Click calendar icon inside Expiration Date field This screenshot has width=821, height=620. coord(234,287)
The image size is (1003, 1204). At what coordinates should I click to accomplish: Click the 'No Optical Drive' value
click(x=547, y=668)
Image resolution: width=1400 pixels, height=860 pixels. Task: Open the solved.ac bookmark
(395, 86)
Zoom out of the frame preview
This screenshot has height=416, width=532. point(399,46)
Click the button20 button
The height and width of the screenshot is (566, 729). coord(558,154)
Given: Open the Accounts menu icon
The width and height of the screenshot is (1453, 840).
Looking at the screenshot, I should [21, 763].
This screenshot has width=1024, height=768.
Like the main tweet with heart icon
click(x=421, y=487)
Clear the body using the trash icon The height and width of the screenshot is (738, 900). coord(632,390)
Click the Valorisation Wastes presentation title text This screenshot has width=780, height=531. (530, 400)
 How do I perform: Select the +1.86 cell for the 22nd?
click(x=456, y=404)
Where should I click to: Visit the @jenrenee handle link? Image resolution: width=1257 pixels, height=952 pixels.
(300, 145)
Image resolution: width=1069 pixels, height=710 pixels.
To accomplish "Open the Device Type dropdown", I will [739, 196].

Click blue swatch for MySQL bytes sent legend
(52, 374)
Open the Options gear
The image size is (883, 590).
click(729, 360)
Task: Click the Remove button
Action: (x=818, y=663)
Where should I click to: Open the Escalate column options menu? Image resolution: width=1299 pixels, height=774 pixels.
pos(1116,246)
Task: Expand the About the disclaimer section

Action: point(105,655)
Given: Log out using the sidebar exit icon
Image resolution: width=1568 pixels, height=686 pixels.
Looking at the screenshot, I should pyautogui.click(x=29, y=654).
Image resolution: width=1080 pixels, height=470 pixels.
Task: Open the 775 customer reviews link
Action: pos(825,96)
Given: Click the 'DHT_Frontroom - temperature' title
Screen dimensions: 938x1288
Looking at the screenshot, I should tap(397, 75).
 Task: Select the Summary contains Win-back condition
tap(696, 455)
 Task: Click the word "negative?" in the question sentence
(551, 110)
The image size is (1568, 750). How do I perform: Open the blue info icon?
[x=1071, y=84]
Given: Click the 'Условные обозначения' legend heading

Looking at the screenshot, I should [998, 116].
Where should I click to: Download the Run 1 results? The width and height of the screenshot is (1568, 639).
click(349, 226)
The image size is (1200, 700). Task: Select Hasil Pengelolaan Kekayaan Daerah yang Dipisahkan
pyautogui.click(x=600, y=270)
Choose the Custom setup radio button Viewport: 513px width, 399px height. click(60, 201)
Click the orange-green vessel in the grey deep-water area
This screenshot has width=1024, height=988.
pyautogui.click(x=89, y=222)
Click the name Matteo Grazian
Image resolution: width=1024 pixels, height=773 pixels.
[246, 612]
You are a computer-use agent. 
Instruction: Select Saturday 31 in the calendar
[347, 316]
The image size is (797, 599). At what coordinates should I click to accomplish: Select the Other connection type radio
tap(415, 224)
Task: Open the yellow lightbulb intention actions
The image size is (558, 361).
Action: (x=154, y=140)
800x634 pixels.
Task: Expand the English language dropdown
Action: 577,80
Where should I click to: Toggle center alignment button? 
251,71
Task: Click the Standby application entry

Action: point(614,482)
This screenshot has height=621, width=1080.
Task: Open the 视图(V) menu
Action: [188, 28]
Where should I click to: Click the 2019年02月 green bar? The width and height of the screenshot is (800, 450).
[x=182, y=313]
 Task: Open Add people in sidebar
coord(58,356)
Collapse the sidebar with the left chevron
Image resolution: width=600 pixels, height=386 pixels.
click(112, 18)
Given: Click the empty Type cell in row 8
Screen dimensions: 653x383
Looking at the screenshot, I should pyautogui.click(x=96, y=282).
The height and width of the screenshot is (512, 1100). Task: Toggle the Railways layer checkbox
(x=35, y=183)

[Task goal]: The entries above should be copied out exactly, with none left out.

[Result for this task]:
Click calendar icon inside Expiration Date field This screenshot has width=821, height=620. coord(234,287)
The image size is (1003, 1204). At what coordinates should I click to accomplish: Click the 'No Optical Drive' value
click(x=547, y=668)
Image resolution: width=1400 pixels, height=860 pixels. Task: Open the solved.ac bookmark
(395, 86)
Zoom out of the frame preview
This screenshot has height=416, width=532. point(399,46)
Click the button20 button
The height and width of the screenshot is (566, 729). coord(558,154)
Given: Open the Accounts menu icon
The width and height of the screenshot is (1453, 840).
Looking at the screenshot, I should [21, 763].
This screenshot has width=1024, height=768.
Like the main tweet with heart icon
click(x=421, y=487)
Clear the body using the trash icon The height and width of the screenshot is (738, 900). coord(632,390)
Click the Valorisation Wastes presentation title text This screenshot has width=780, height=531. (530, 400)
 How do I perform: Select the +1.86 cell for the 22nd?
click(x=456, y=404)
Where should I click to: Visit the @jenrenee handle link? Image resolution: width=1257 pixels, height=952 pixels.
(300, 145)
Image resolution: width=1069 pixels, height=710 pixels.
To accomplish "Open the Device Type dropdown", I will [739, 196].

Click blue swatch for MySQL bytes sent legend
(52, 374)
Open the Options gear
The image size is (883, 590).
click(729, 360)
Task: Click the Remove button
Action: (x=818, y=663)
Where should I click to: Open the Escalate column options menu? Image resolution: width=1299 pixels, height=774 pixels.
pos(1116,246)
Task: Expand the About the disclaimer section

Action: point(105,655)
Given: Log out using the sidebar exit icon
Image resolution: width=1568 pixels, height=686 pixels.
Looking at the screenshot, I should pyautogui.click(x=29, y=654).
Image resolution: width=1080 pixels, height=470 pixels.
Task: Open the 775 customer reviews link
Action: pos(825,96)
Given: Click the 'DHT_Frontroom - temperature' title
Screen dimensions: 938x1288
Looking at the screenshot, I should tap(397, 75).
 Task: Select the Summary contains Win-back condition
tap(696, 455)
 Task: Click the word "negative?" in the question sentence
(551, 110)
The image size is (1568, 750). How do I perform: Open the blue info icon?
[x=1071, y=84]
Given: Click the 'Условные обозначения' legend heading

Looking at the screenshot, I should [998, 116].
Where should I click to: Download the Run 1 results? The width and height of the screenshot is (1568, 639).
click(349, 226)
The image size is (1200, 700). Task: Select Hasil Pengelolaan Kekayaan Daerah yang Dipisahkan
pyautogui.click(x=600, y=270)
Choose the Custom setup radio button Viewport: 513px width, 399px height. click(60, 201)
Click the orange-green vessel in the grey deep-water area
This screenshot has width=1024, height=988.
pyautogui.click(x=89, y=222)
Click the name Matteo Grazian
Image resolution: width=1024 pixels, height=773 pixels.
[246, 612]
You are a computer-use agent. 
Instruction: Select Saturday 31 in the calendar
[347, 316]
The image size is (797, 599). At what coordinates should I click to accomplish: Select the Other connection type radio
tap(415, 224)
Task: Open the yellow lightbulb intention actions
The image size is (558, 361).
Action: (x=154, y=140)
800x634 pixels.
Task: Expand the English language dropdown
Action: 577,80
Where should I click to: Toggle center alignment button? 
251,71
Task: Click the Standby application entry

Action: point(614,482)
This screenshot has height=621, width=1080.
Task: Open the 视图(V) menu
Action: [188, 28]
Where should I click to: Click the 2019年02月 green bar? The width and height of the screenshot is (800, 450).
[x=182, y=313]
 Task: Open Add people in sidebar
coord(58,356)
Collapse the sidebar with the left chevron
Image resolution: width=600 pixels, height=386 pixels.
click(112, 18)
Given: Click the empty Type cell in row 8
Screen dimensions: 653x383
Looking at the screenshot, I should pyautogui.click(x=96, y=282).
The height and width of the screenshot is (512, 1100). Task: Toggle the Railways layer checkbox
(x=35, y=183)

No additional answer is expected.